Zinc tolerance modulation in Myracrodruon urundeuva plants

We investigated Zn tolerance and related tolerance mechanisms of Myracrodruon urundeuva by evaluating the growth (biomass production, pigment content, and photosynthetic activity) and antioxidant systems (redox potential and antioxidant enzyme activities) of seedlings exposed to increasing Zn doses. Plants were grown for 120 days in substrates with 0, 50, 80, 120 and 200 mg Zn kg−1 and demonstrated Zn-tolerance. Zn doses greater than 80 mg Zn kg−1 were phytotoxic but not lethal, and Zn toxicity under these conditions was imposed by oxidative stress caused by hydrogen peroxide (H2O2) accumulation and related lipid peroxidation.
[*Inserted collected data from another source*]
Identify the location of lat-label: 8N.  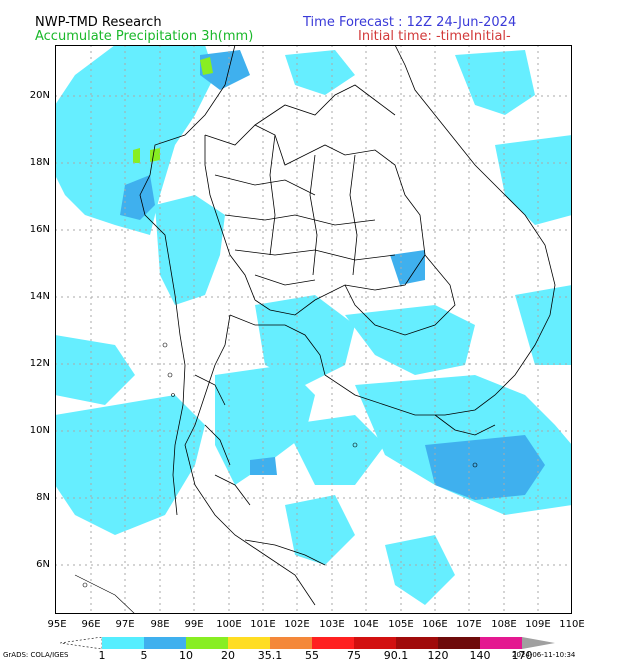
(43, 498).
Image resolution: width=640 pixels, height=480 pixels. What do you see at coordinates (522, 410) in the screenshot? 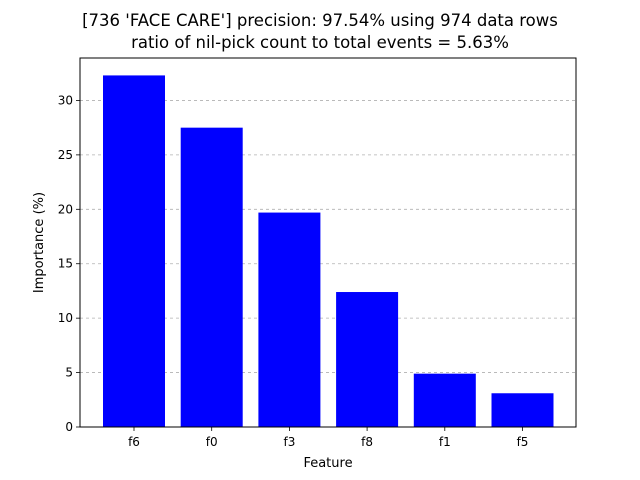
I see `bar-f5` at bounding box center [522, 410].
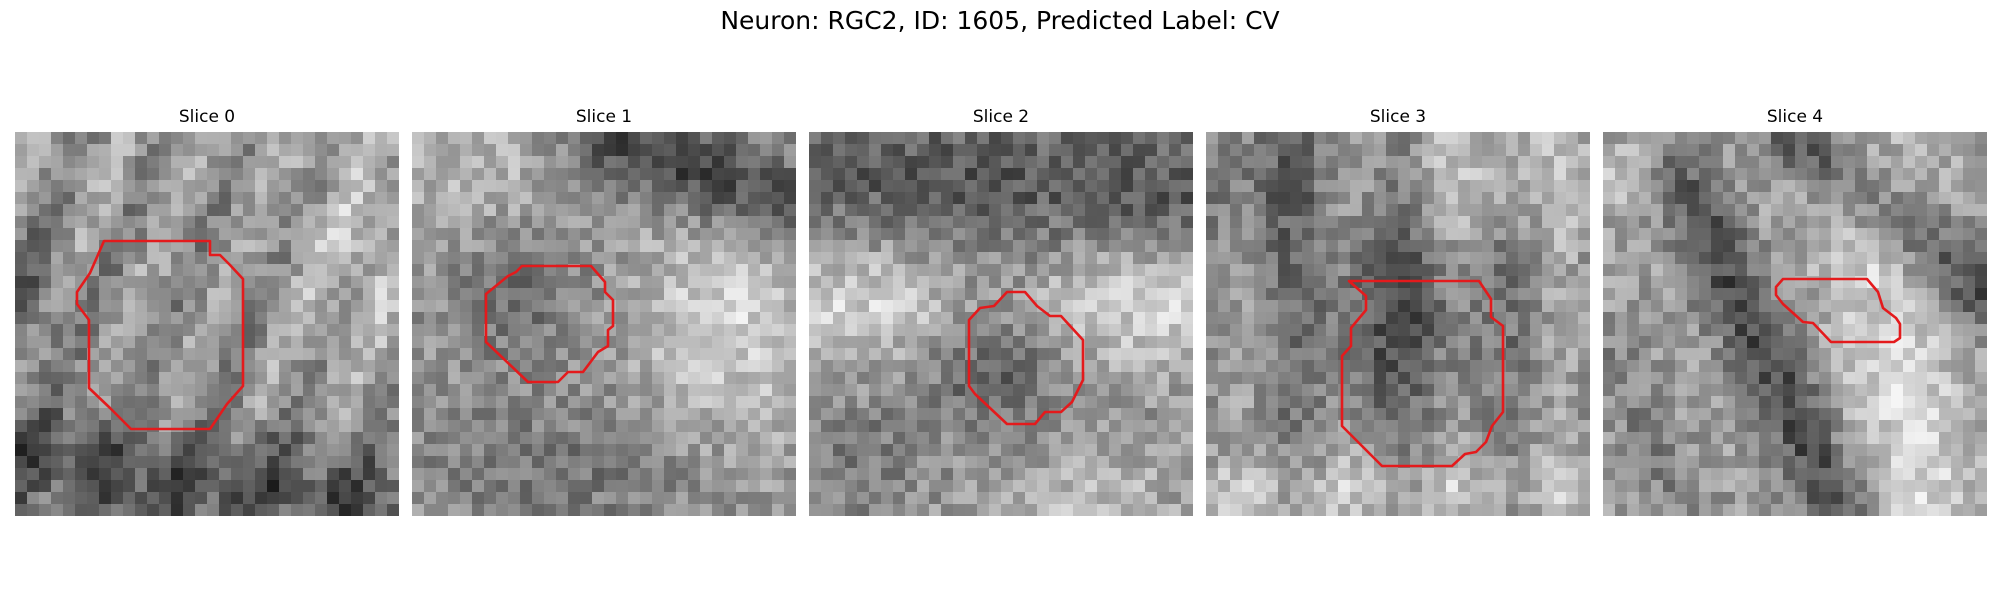 Image resolution: width=2000 pixels, height=600 pixels. Describe the element at coordinates (1001, 117) in the screenshot. I see `slice-title: Slice 2` at that location.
Zn tolerance in M. urundeuva is linked to the activity of antioxidant systems in their leaves that are modulated by that metal: both superoxide dismutase (SOD) and catalase (CAT) were always higher in the presence of Zn; lower Zn doses stimulated ascorbate peroxidase (APX) and glutathione reductase (GR) activities, but enzyme activity was inhibited at high doses; APX appeared to be the main peroxidase in H2O2 scavenging as stimulated guaiacol peroxidase (GPX) activity was not sufficient to avoid H2O2 accumulation at higher Zn doses; the modulation of APX and GR activities was linked to changes in the redox status of leaves.